MONTGOMERY — The Alabama Legislature is rapidly running out of operating money for the year.
It has reached a level that without a clause in the state code allowing that branch of government to receive $500,000 infusions, senators, representatives and staffers likely wouldn’t be paid through the end of the budget year.
The budget year ends Sept. 30.
The two men who run the Senate and House administration blame two years of proration — mid-year budget cuts — for the shortfall.
But Republican leadership said the Legislature, like just about every other state agency, needs to learn to make more spending cuts.
Arthur Orr, R-Decatur, has pre-filed a bill that, if approved in 2013, will take away the Legislature’s optional additional funding, referred to as “evergreen appropriations.”
“To have a special way to allow the Legislature to get additional funding during years of proration is unacceptable to me,” Orr said. “We need to live within our means, just like the rest of state government.”
The section of the state code that allows for the additional money was added in the 1980s to ensure that the Legislature always has money to function. It’s only been used once, in the early 1990s, officials said. It allows the Legislature to receive the $500,000 in additional money up to four times per fiscal quarter, which could mean $2 million per quarter or $8 million per year.
“We will probably have to ask (for it) three or four times (before Sept. 30),” Clerk of the House Greg Pappas said.
Pappas said the Legislature’s budget, which largely funds salaries, got “clobbered” by proration in recent years.
Money for the evergreen appropriation would come from General Fund, said Bill Newton, assistant director of the state Department of Finance.

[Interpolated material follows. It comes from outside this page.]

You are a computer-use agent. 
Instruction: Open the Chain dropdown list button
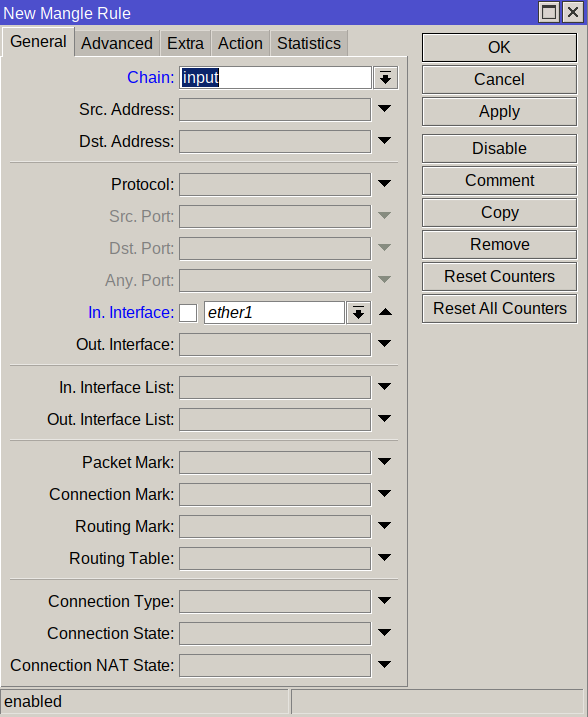[385, 78]
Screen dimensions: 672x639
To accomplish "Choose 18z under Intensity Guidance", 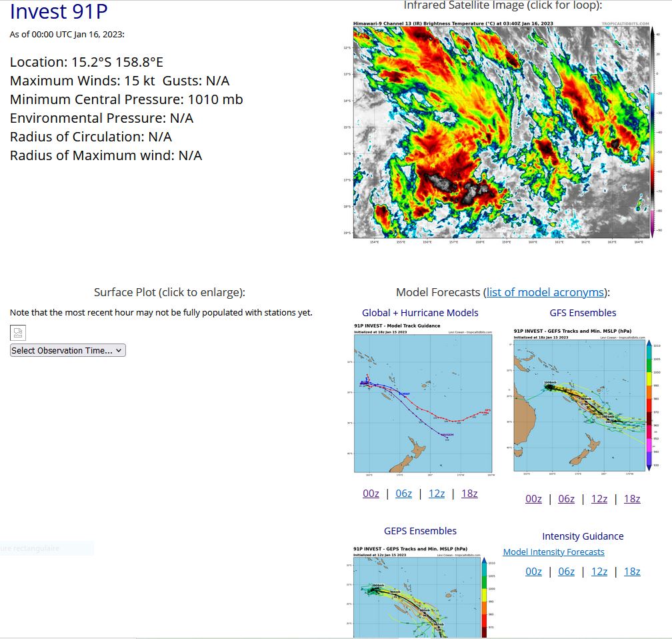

The money had not been requested as of early this week, but will likely be necessary to meet the Legislature’s Aug. 31 payroll, which totals $577,763 for senators and representatives and $363,645 for employees, Secretary of the Senate Pat Harris said. Legislators are paid monthly, while staff members get paid every two weeks.
“The bottom line is that we’re going to be out of money,” Harris said. “Under the (state) code, I can’t ask for (the additional money) until I reach $100,000 in my budget. I will be there at the end of August.”
This year, the Legislature was allocated about $19.6 million for the year, after the 10.6 percent proration, according to budget information. The Legislature also pays rent on the Alabama State House and has to pay various vendors that service the building, Harris said.
The budget for the Legislature is separate from that of the other offices, including the Legislative Fiscal Office and offices of the elected speaker of the House and Senate president pro tem.
The House speaker received $1.89 million this year, while the Senate president pro tem received $2.179 million, based on state records.
Derek Trotter, a spokesman for Senate President Pro Tem Del Marsh, R-Anniston, who is a co-sponsor on Orr’s bill, said Marsh has cut his own budget by about 65 percent, or $1.2 million, in the past two years, mostly by reducing staff.